Configuration / extensibility

  • Detection rules live in RULES in scanner.py as a list of (label, compiled_regex, confidence[, capture_group]) tuples. Adding a detector is one line; no changes to the scanning logic are needed.

  • Redaction labels live in the LABELS dict — change a label in one place.

  • Block policy is the BLOCK_TYPES set in server.py — one line to make the policy stricter or looser.

Limitations & what production would need

This is a prototype. Honest gaps, and the reasoning behind them:

  • Regex-based detection, not ML. Real DLP (Microsoft Purview, Google DLP) combines regex with named-entity recognition and ML classifiers. Regex alone misses context and unusual formats. Production would add an NER/ML layer with a human review queue.

  • API-key coverage is a finite prefix list. Only encoded vendor prefixes are caught (Stripe, GitHub, AWS, …). A vendor whose prefix isn't listed is missed. This is the same approach real secret scanners (Gitleaks, GitGuardian) use, but their lists are far larger and continuously updated.

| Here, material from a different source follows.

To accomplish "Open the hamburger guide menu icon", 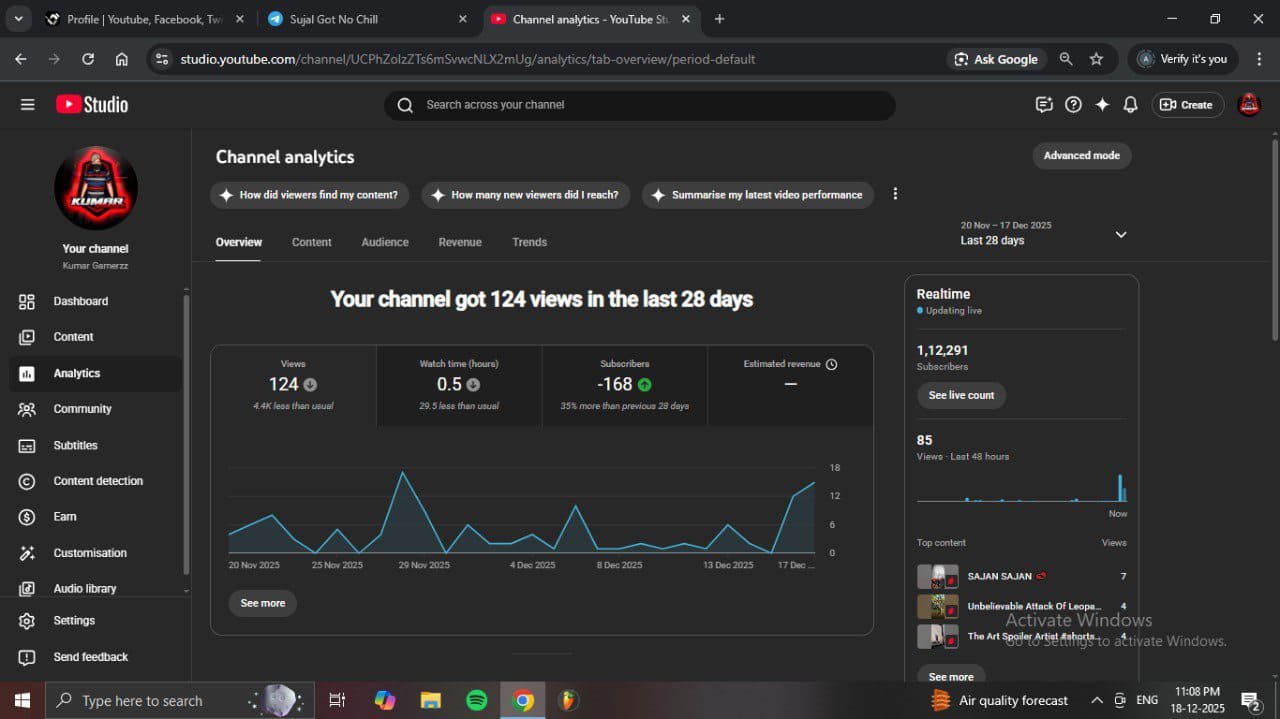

  • No entropy-based secret detection. Unlabeled high-entropy strings (a random secret not next to a password = keyword) are not caught. Entropy detection was deliberately skipped because it false-positives heavily on hashes, UUIDs, and git SHAs without a review queue to absorb the noise.

  • Credit-card matching has no Luhn checksum. Detection is issuer-prefix + length only, so a number matching the prefix pattern but failing the Luhn check would still be flagged. For DLP this over-flagging is the safer error, but a checksum would reduce false positives.

  • Overlap resolution is position-based. When two findings overlap, the left-most one wins. This is fine for the current rule set but isn't a true severity ranking; a production version would resolve overlaps by a type-priority order.

  • Mock connector only. Documents are local files. Real Google Drive integration (OAuth, the Drive API, streaming large files) is out of scope.

  • Single document, full-text scan. No streaming or chunking; very large documents are read into memory whole.

Tech

Python · MCP Python SDK (FastMCP) · stdio transport · regex detection · pytest · JSON Lines audit logging.